National Rx Take Back Day takes place from 10 a.m.-2 p.m. on Saturday, April 27 at the following police departments:
• Ballwin, 300 Park Drive
•Chesterfield, 690 Chesterfield Parkway West
•Chesterfield, 15933 Clayton Road [Clarkson Valley]
•Creve Coeur, 300 North New Ballas
•Ellisville, 37 Weis Avenue
•Eureka, 120 City Hall Drive
•Manchester, 200 Highlands Blvd.
•Twin Oaks, 1393 Big Bend Road, Ste. F
•Valley Park, 232 Vance Road
•Wildwood, 16860 Main Street
•Winchester, 109 Lindy Blvd.
This free event is open to the public and sponsored by area police departments and the U.S. Department of Justice Drug Enforcement Agency.

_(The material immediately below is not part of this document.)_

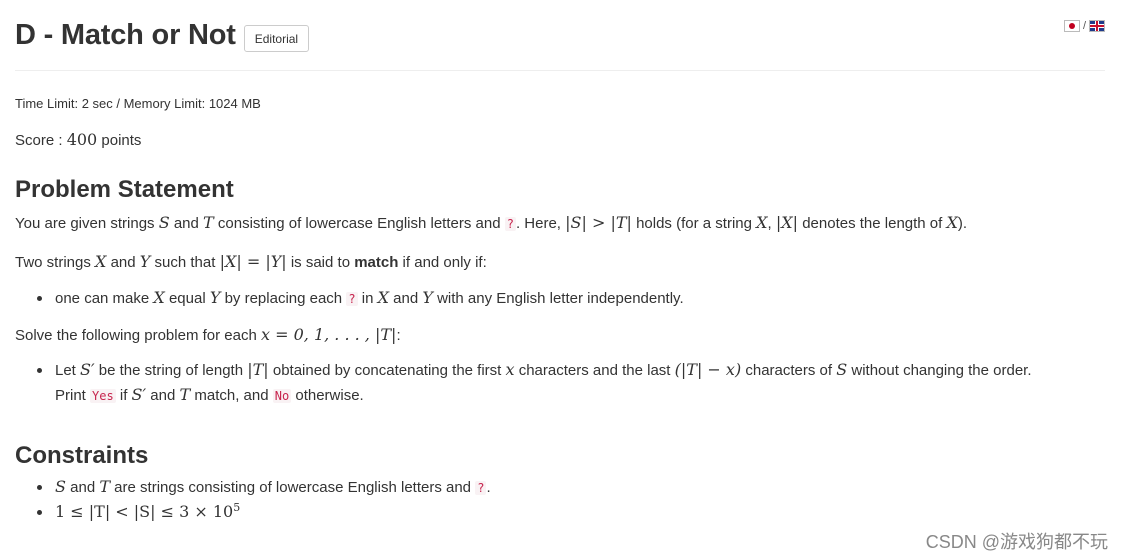 This screenshot has width=1124, height=560. I want to click on text: match, and, so click(232, 396).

Over-the-counter medications will not be accepted or allowed at the event and no medications will be accepted before 10 a.m. or after 2 p.m. at all.

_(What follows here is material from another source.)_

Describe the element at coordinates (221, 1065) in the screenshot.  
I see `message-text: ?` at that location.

Intravenous solutions, injectables and needles will not be accepted. Illegal substances such as marijuana or methamphetamine are not part of this program.

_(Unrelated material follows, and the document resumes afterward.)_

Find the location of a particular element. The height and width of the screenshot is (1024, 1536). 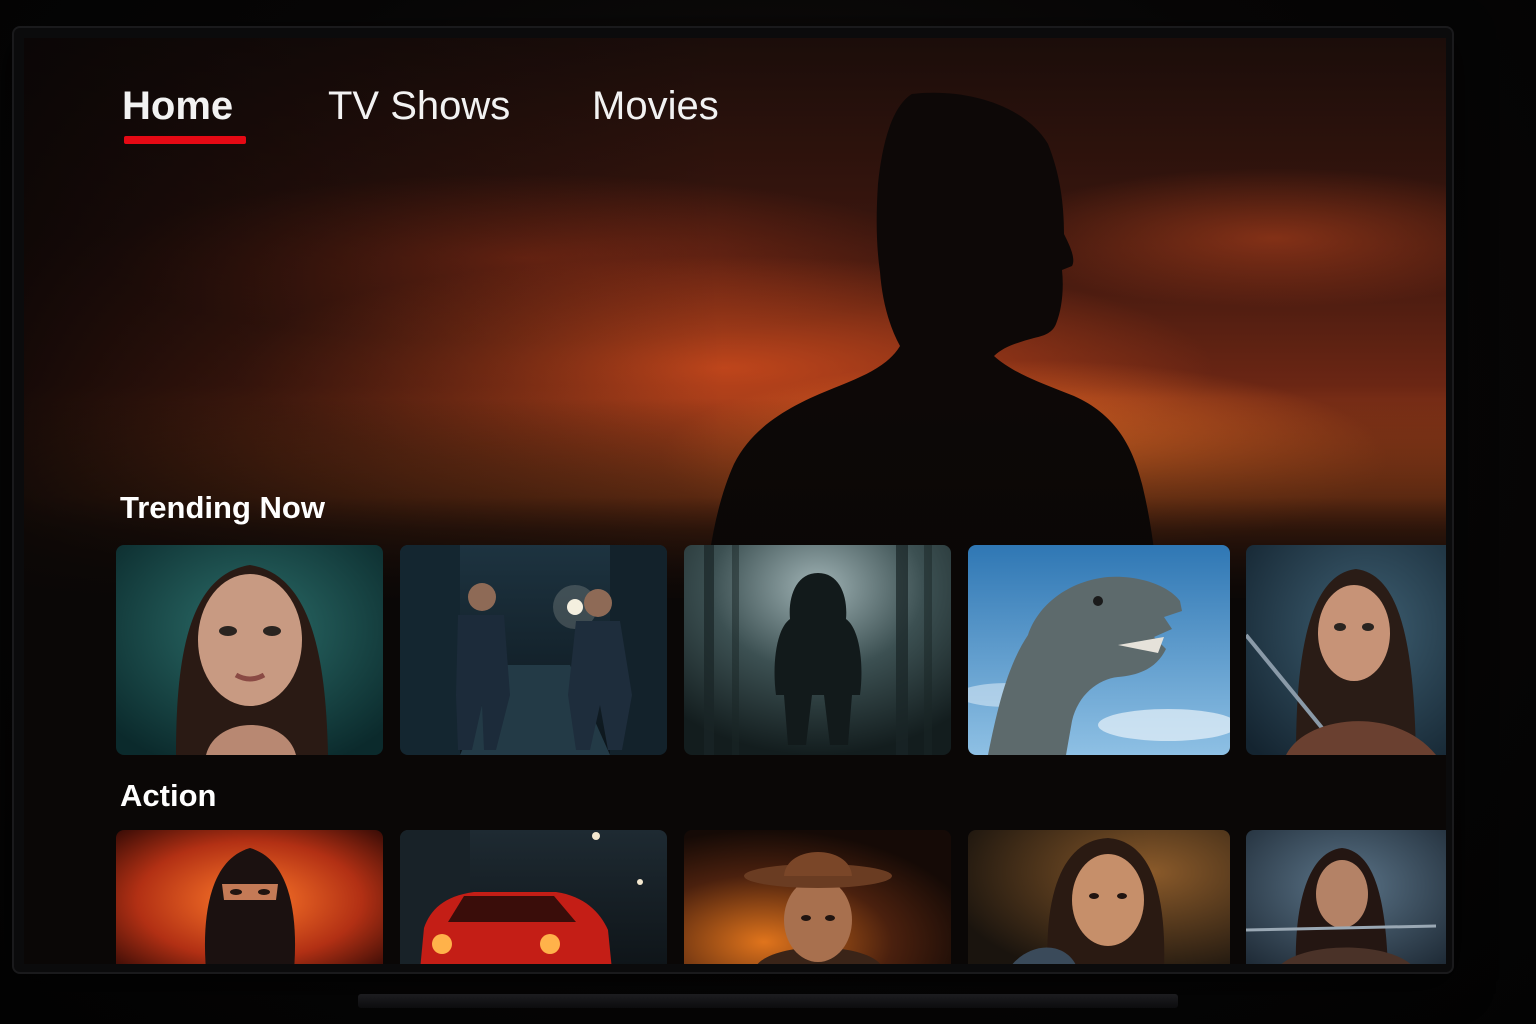

hooded-figure-forest-icon is located at coordinates (818, 650).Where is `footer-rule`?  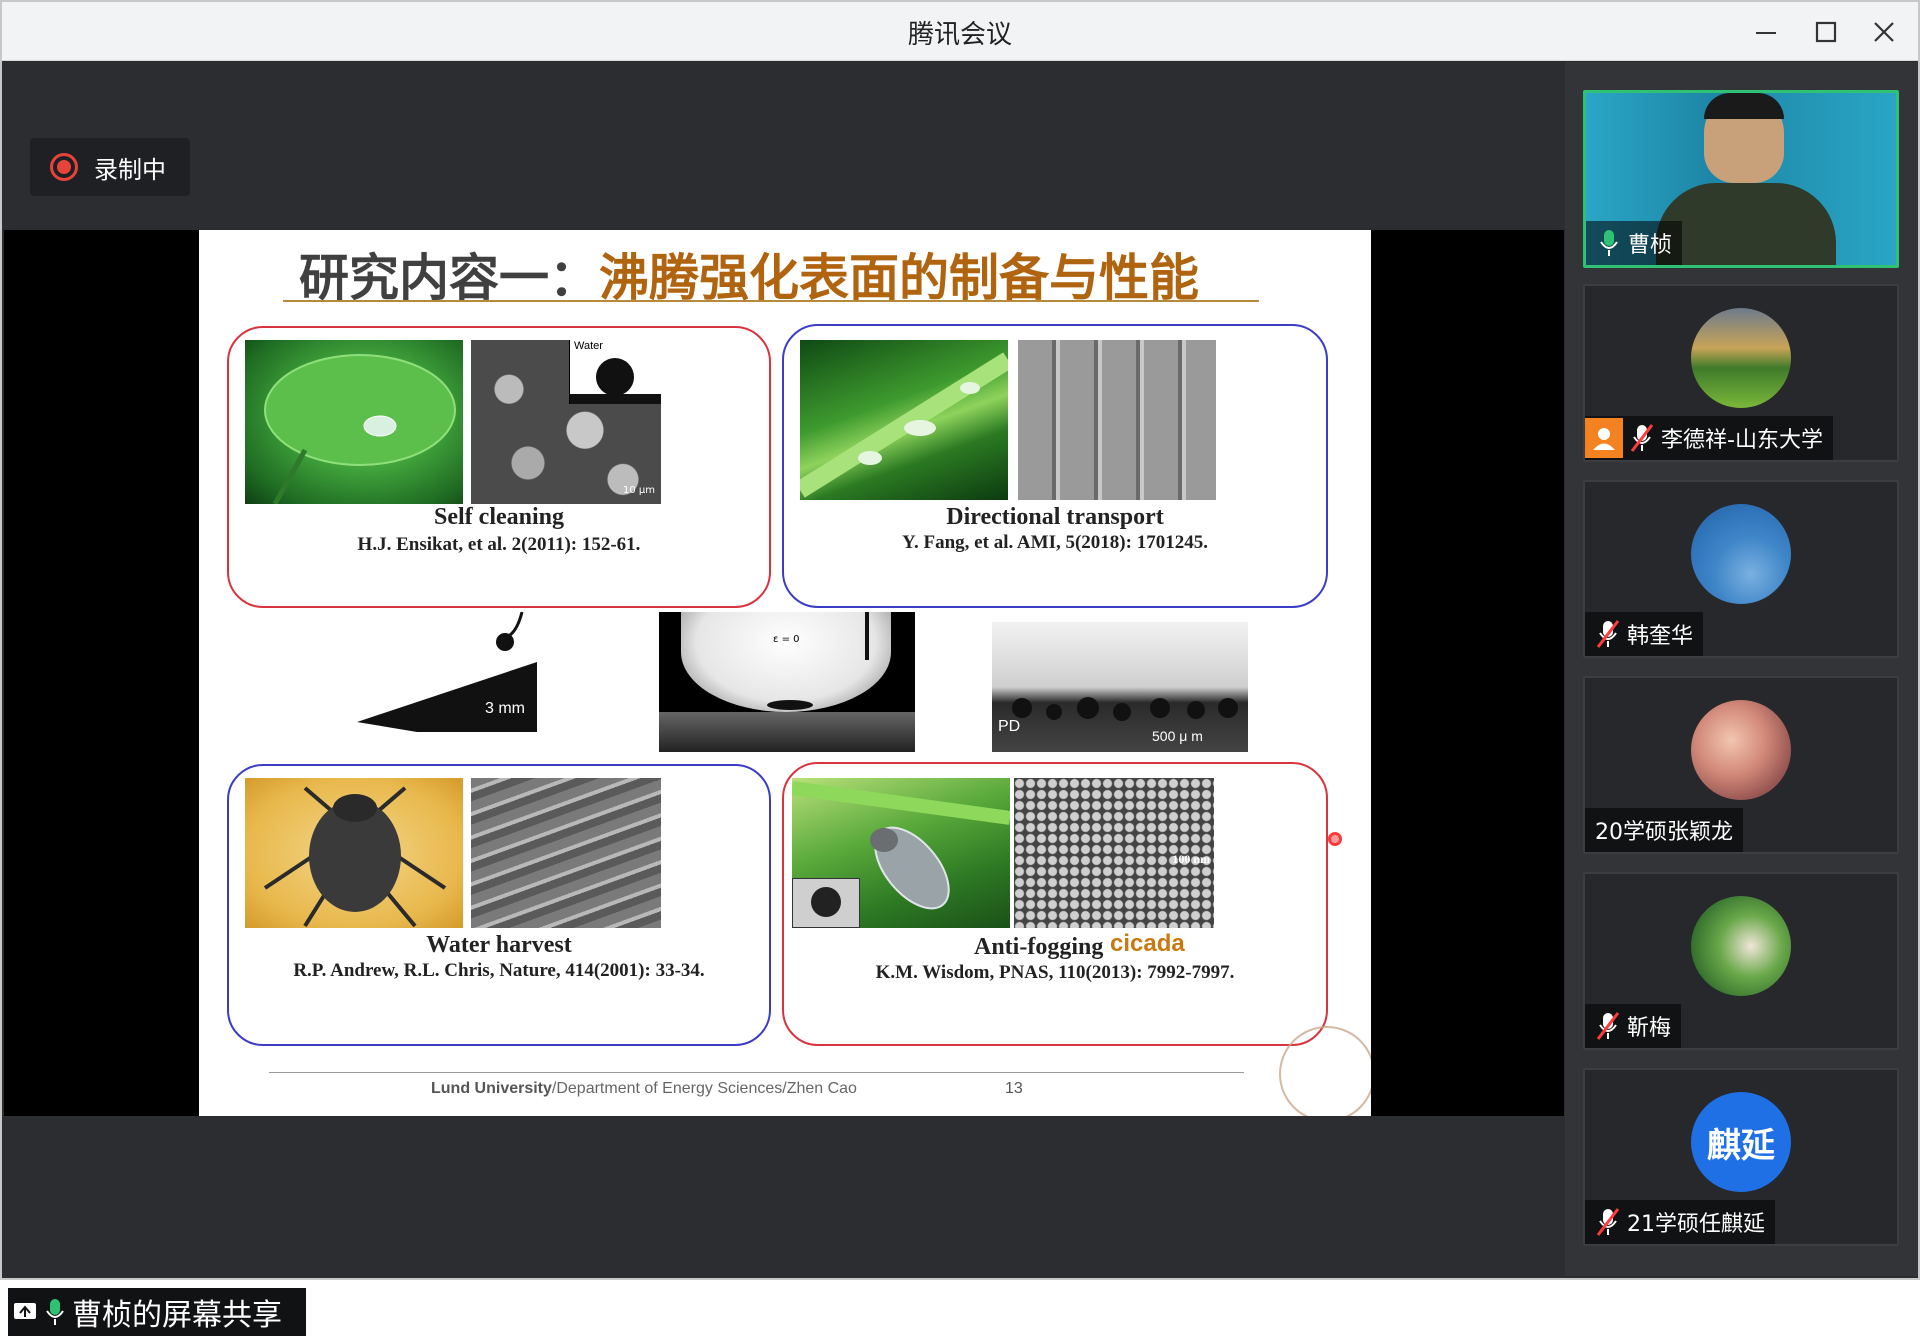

All prescription medications will be accepted with no questions asked. To remain anonymous, remove identifying information from prescription medicine container labels before disposal. Tightly seal the cap on liquid products, such as cough syrup.
Unused prescription medications are a risk to public health and safety and are a potential source for illegal use. The safe disposal of unused medicine eliminates the possibility of drugs getting into the wrong hands and causing harm.
The West County collection sites are just a few taking part in the National Rx Take Back program, which has documented success not just in the greater St. Louis region, but across the entire state of Missouri. For example, at the conclusion of the April 2018 drop-off event, an estimated 411,639 pounds of prescription medication was collected, according to Drug Enforcement Administration’s official website. By comparison, the state of New York dropped off 568,701 lbs., and the state of California disposed of a total 890,133 lbs. of medication. Other states like Florida trailed Missouri with an estimated 305,891 lbs. Also in April 2018, the state of Missouri had about 225 collection sites and recruited over 173 officers to participate for one of the highest participation rates in the entire country.